Sherritt International Corp.’s double-digit bond yields are beginning to lure investors, even as questions linger about whether the Canadian miner has unloaded enough debt and turned around its sputtering projects.
The Toronto-based firm restructured its Ambatovy mining joint venture in Madagascar last month, cutting debt by about C$1.3 billion ($1 billion) and ceding most of its stake in the money-losing business. But the nickel mine has never met production goals, and meanwhile an oil and gas venture with the Cuban state oil company has been delayed after failing to reach its first-round drilling target.
Strengthening commodity prices have spurred investors to push Sherritt’s bonds up from their 2017 lows, but skepticism is still reflected in the yield of nearly 11 percent, about twice the level of high-yield peers. In a world where credit spreads are at 10-year lows, the payout is too good to pass up for some investors.

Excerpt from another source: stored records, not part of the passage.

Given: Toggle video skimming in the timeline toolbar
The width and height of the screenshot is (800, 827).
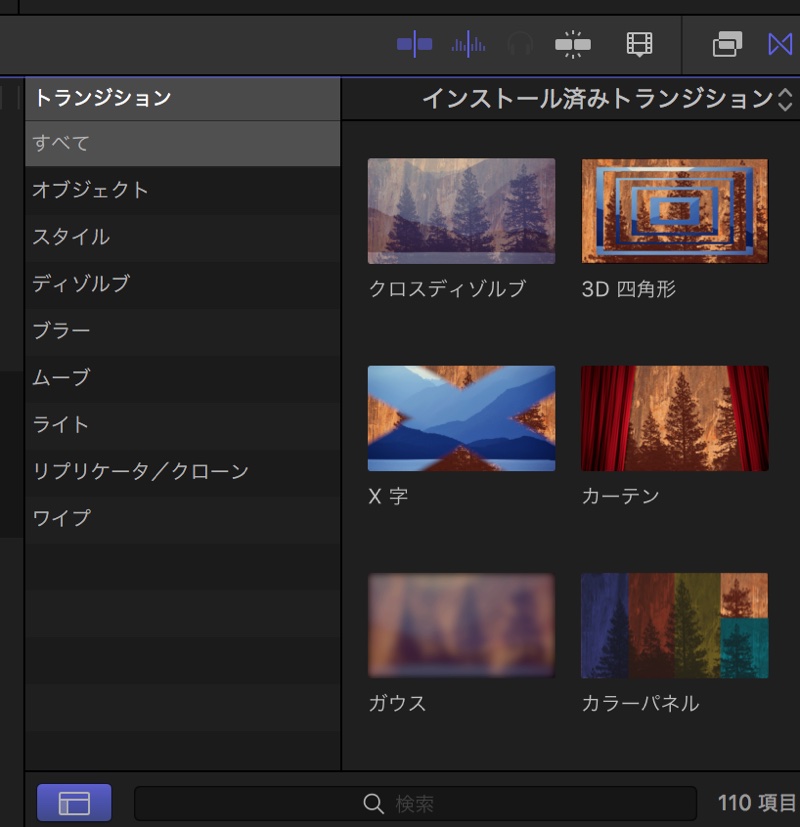Looking at the screenshot, I should (x=414, y=45).
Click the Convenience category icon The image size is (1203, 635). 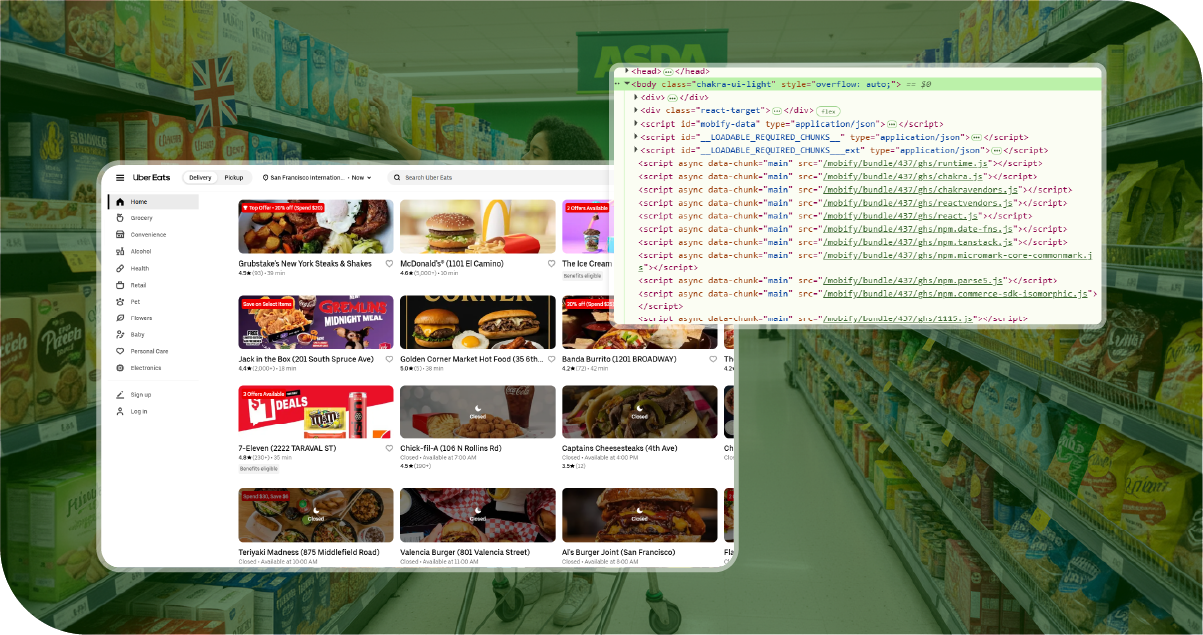(x=119, y=234)
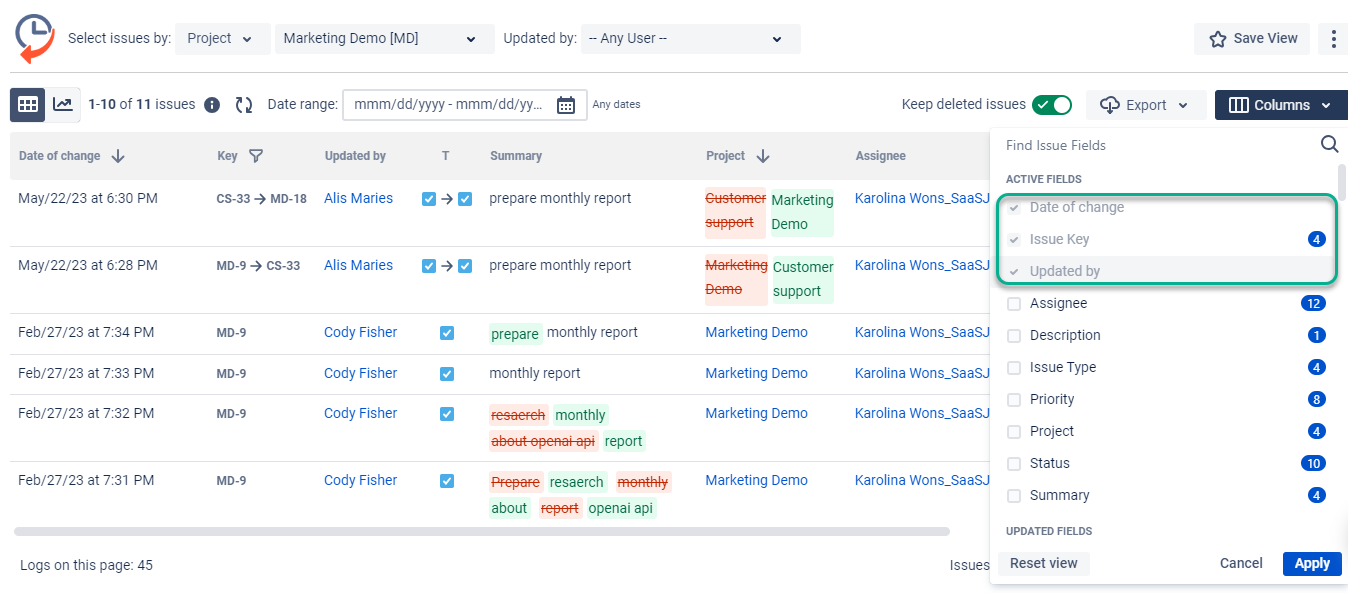The height and width of the screenshot is (593, 1348).
Task: Open the three-dot more options menu
Action: [x=1333, y=39]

“It’s about where you can find value in this market,” Dan Cooper, a fixed-income portfolio manager at Mackenzie Financial Corp., who helps manage C$36 billion, said by phone from Toronto. “It’s not without its risks, and that’s why it’s not trading at 5 percent.” He said Mackenzie has been buying Sherritt bonds over the past year.
Mining companies have largely recovered from the rout in commodity prices that saw high-yield Canadian companies downgraded amid concerns about their ability to service their debt.